**** Extracted data ****
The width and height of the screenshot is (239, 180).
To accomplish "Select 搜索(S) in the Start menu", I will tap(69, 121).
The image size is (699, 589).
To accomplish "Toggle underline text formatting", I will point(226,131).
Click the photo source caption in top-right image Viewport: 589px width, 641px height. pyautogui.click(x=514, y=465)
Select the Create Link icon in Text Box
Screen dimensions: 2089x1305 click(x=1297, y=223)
****
▶ [Aim of the exercise]:
Lines from the one containing "Click the photo" through the final line of the entries above are to be output exactly; omit all others.

▶ [Worked solution]:
Click the photo source caption in top-right image Viewport: 589px width, 641px height. pyautogui.click(x=514, y=465)
Select the Create Link icon in Text Box
Screen dimensions: 2089x1305 click(x=1297, y=223)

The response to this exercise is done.